Saved data entries:
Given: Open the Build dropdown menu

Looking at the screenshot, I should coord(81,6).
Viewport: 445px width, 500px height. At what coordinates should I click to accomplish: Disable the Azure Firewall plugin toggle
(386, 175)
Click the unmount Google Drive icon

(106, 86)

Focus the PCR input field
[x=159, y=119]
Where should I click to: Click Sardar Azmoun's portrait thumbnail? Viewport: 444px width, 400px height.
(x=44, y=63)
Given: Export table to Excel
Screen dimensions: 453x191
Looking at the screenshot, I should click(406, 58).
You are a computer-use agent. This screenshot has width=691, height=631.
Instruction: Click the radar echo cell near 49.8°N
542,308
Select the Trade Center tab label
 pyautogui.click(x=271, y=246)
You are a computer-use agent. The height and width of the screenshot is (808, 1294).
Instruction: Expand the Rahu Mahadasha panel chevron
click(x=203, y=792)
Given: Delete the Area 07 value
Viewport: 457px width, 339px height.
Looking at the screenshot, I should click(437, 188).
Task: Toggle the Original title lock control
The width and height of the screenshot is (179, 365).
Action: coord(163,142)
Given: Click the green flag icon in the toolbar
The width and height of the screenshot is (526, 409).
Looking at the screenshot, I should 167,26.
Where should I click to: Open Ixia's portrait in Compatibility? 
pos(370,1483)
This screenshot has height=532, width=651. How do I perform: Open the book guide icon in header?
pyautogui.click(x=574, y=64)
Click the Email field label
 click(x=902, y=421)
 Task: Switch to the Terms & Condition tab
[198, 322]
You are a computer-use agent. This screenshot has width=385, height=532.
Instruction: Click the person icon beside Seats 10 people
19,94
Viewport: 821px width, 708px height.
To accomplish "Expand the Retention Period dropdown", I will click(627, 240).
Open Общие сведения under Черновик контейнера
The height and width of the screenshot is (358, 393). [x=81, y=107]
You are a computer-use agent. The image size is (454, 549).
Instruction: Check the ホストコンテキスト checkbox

WHAT THIS TASK INVOLVES
Provide the count of lines holding the word "agent" in these entries, and no other words.

ANSWER FOR THIS EXERCISE
4